Listed records:
——————
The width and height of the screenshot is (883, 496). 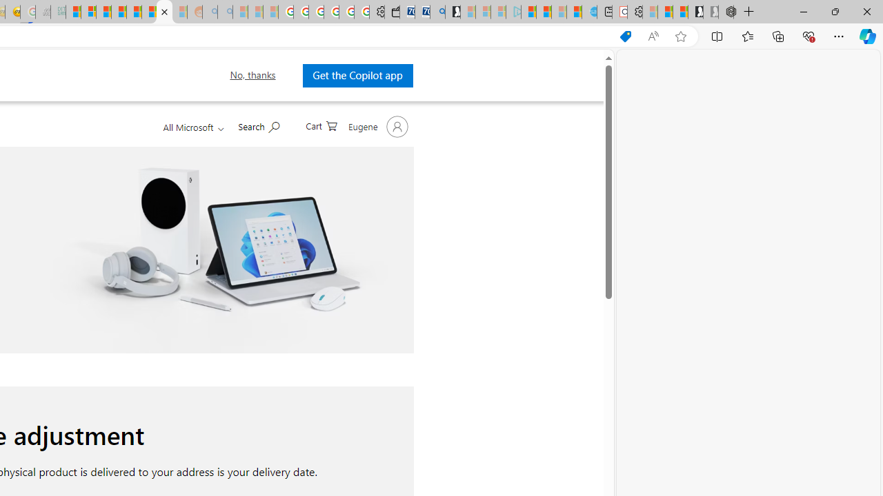 What do you see at coordinates (421, 12) in the screenshot?
I see `'Cheap Car Rentals - Save70.com'` at bounding box center [421, 12].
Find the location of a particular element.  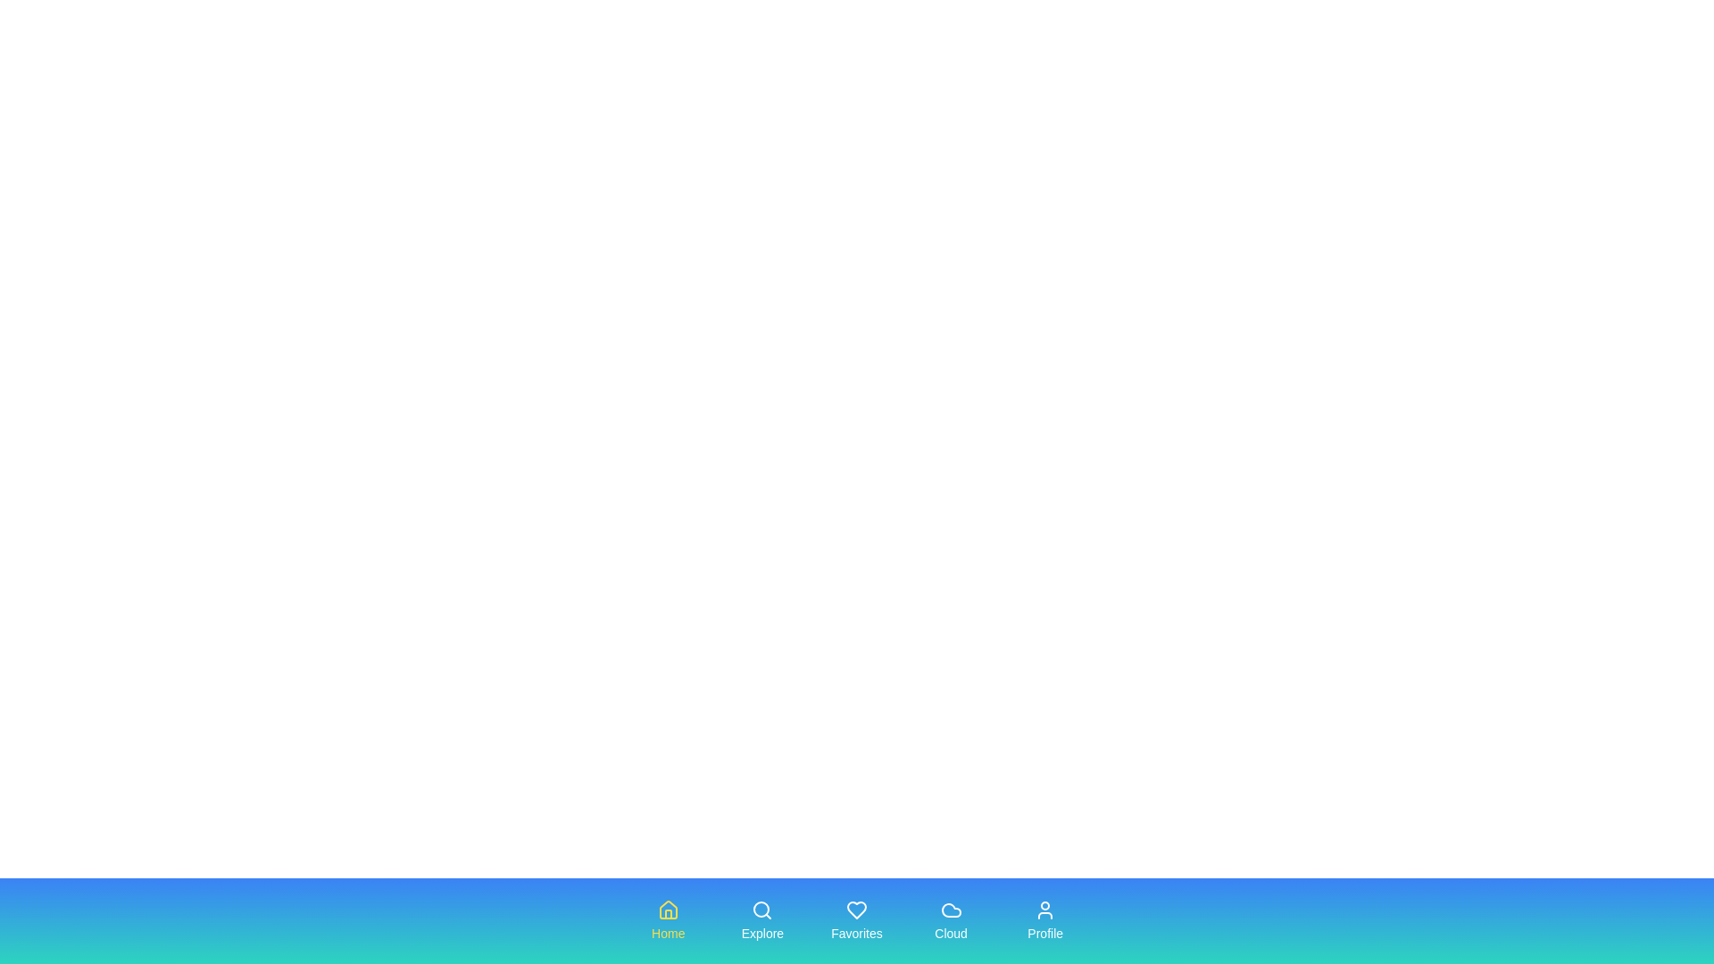

the tab labeled Favorites to observe its hover effect is located at coordinates (857, 921).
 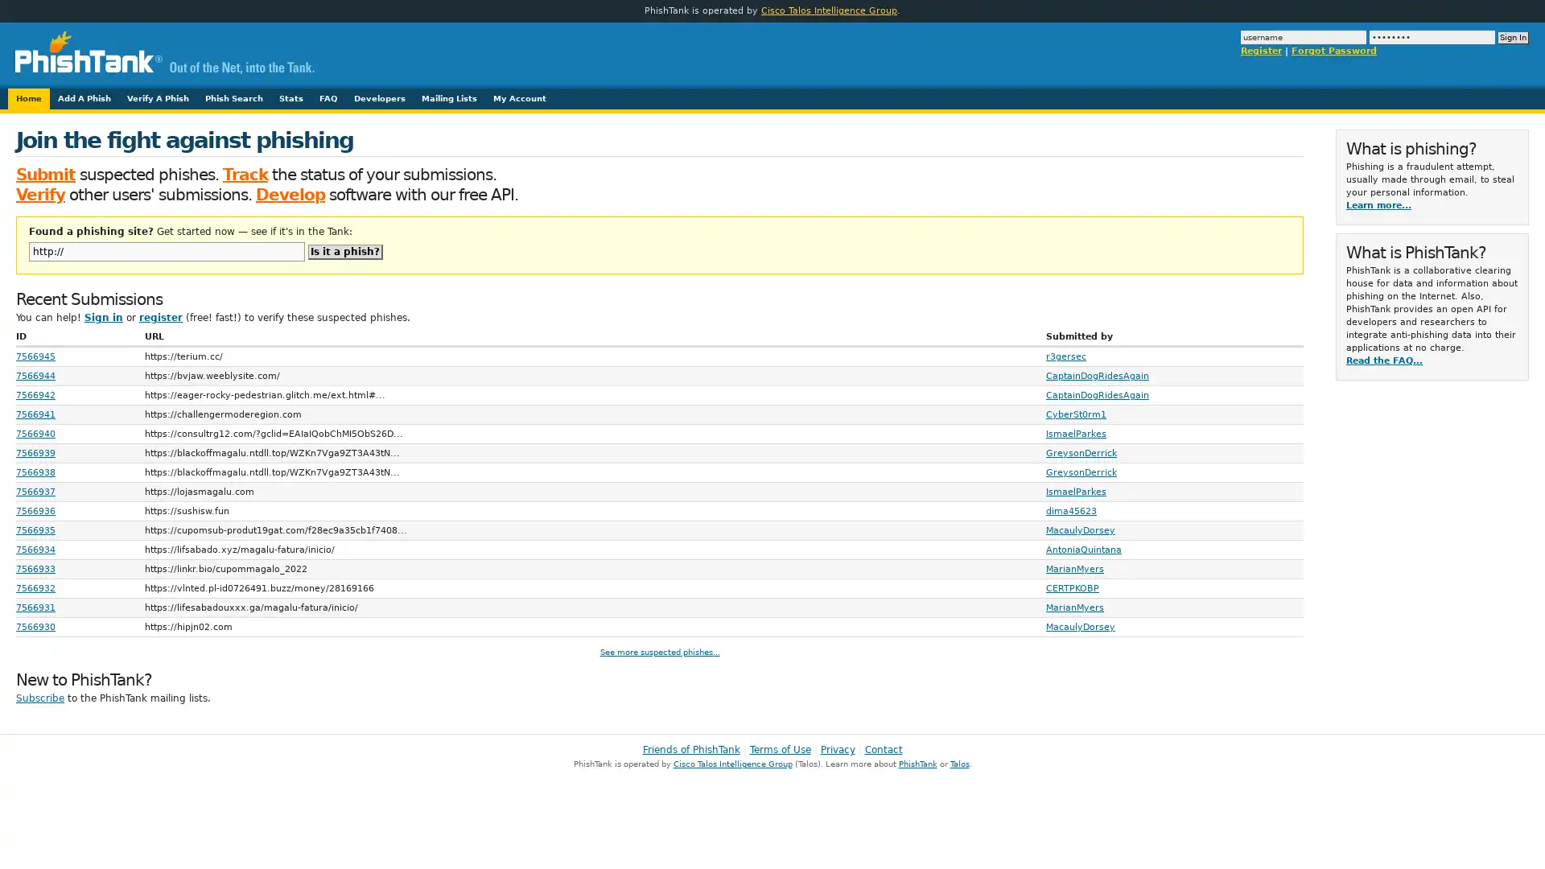 I want to click on Sign In, so click(x=1513, y=37).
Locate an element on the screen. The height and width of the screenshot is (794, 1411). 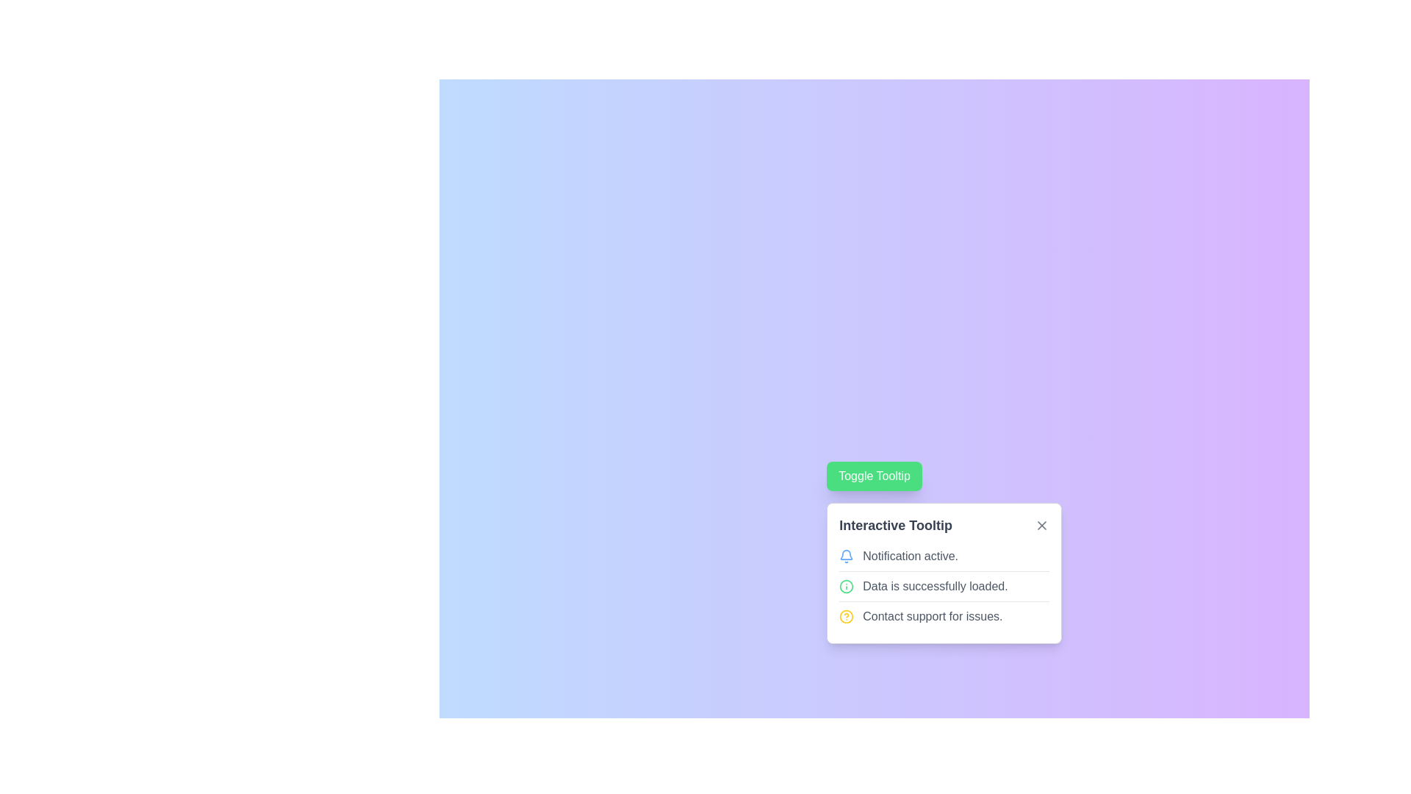
the close button, which is an Icon button with an SVG graphic of a diagonal cross ('X'), located in the top-right corner of the 'Interactive Tooltip' is located at coordinates (1041, 524).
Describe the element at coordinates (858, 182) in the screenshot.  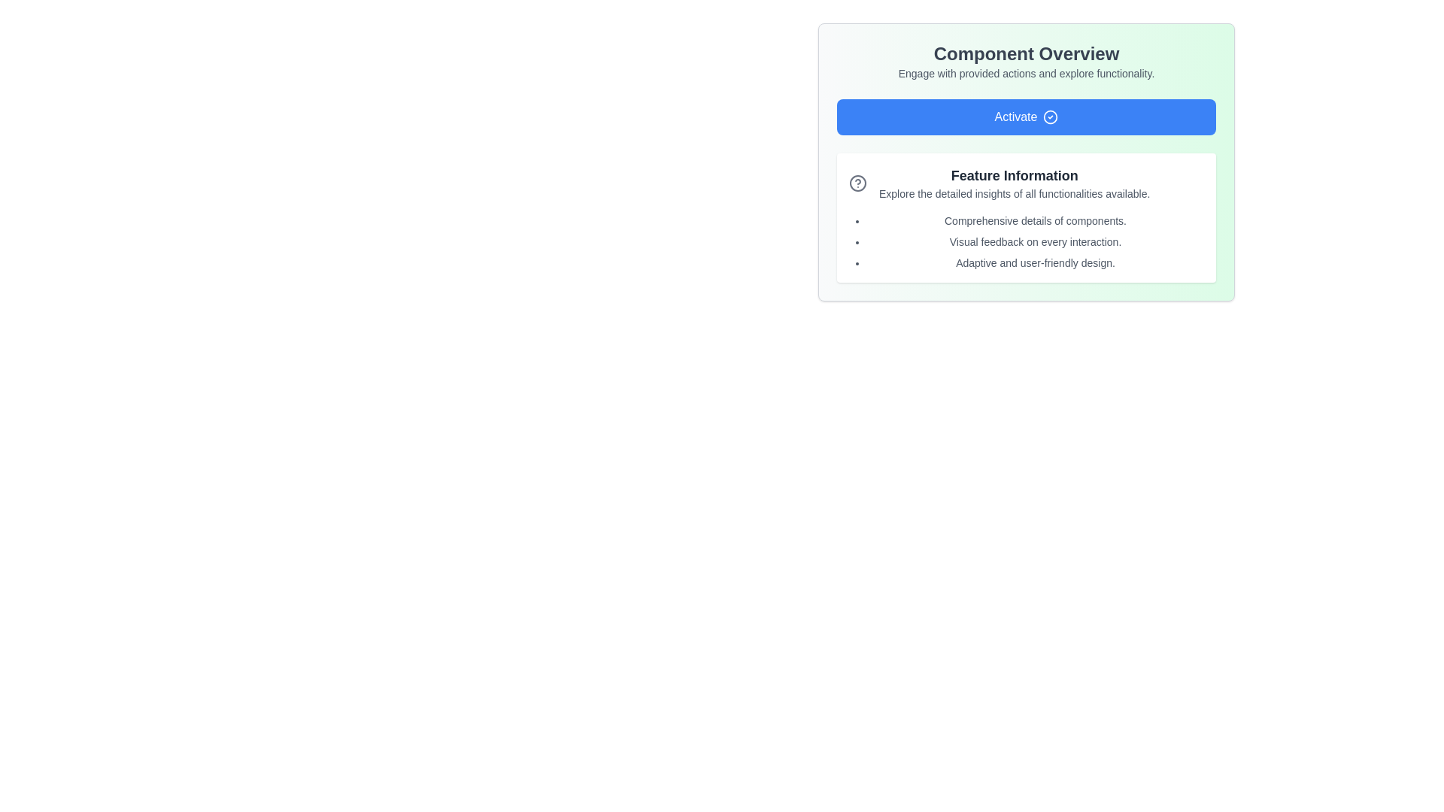
I see `the help icon located at the far left of the 'Feature Information' box, adjacent to the text 'Explore the detailed insights of all functionalities available.'` at that location.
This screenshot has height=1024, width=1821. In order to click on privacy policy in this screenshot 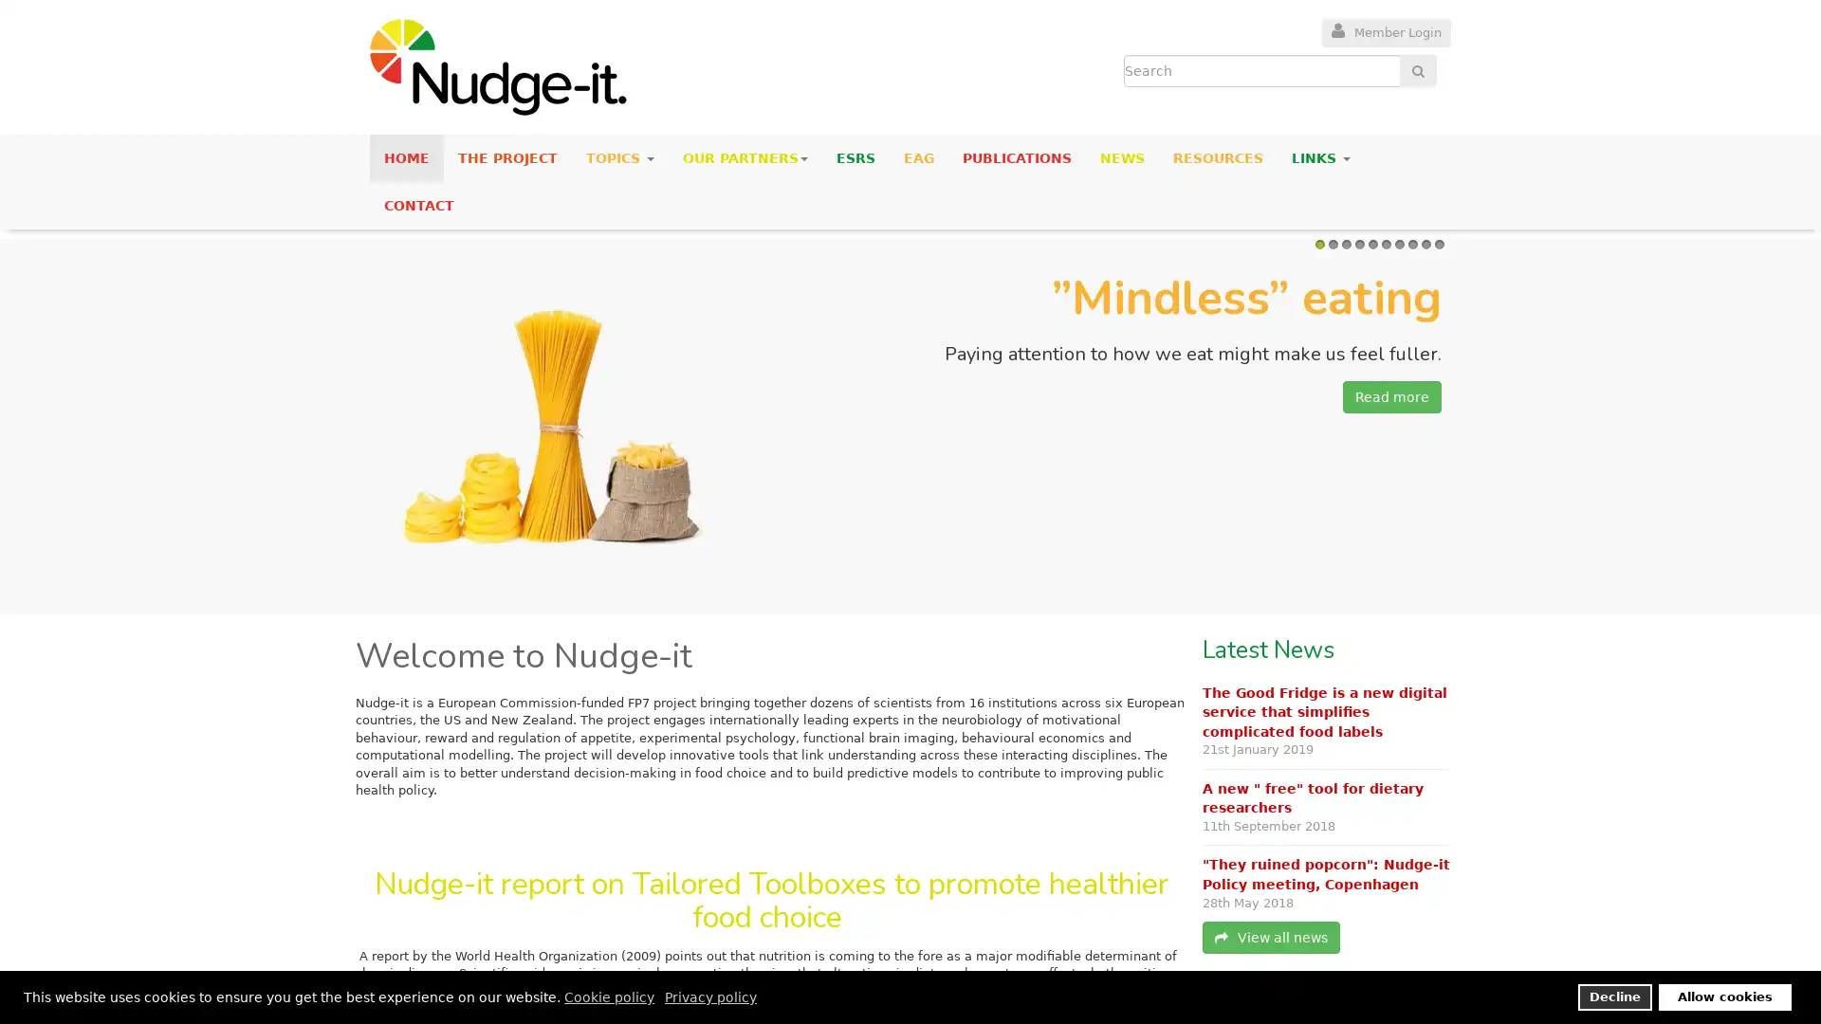, I will do `click(709, 996)`.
——————
Copy the entries word for word, starting at the line that contains "Find the location of a particular element." and ending at the line that contains "at that location.", both included. Leave the pictures out of your copy.

Solution:
Find the location of a particular element.  

the tab labeled Favorites to observe its hover effect is located at coordinates (857, 921).
  I want to click on Sign In, so click(x=1513, y=37).
Locate an element on the screen. The height and width of the screenshot is (794, 1411). 
the close button, which is an Icon button with an SVG graphic of a diagonal cross ('X'), located in the top-right corner of the 'Interactive Tooltip' is located at coordinates (1041, 524).
Describe the element at coordinates (858, 182) in the screenshot.  
I see `the help icon located at the far left of the 'Feature Information' box, adjacent to the text 'Explore the detailed insights of all functionalities available.'` at that location.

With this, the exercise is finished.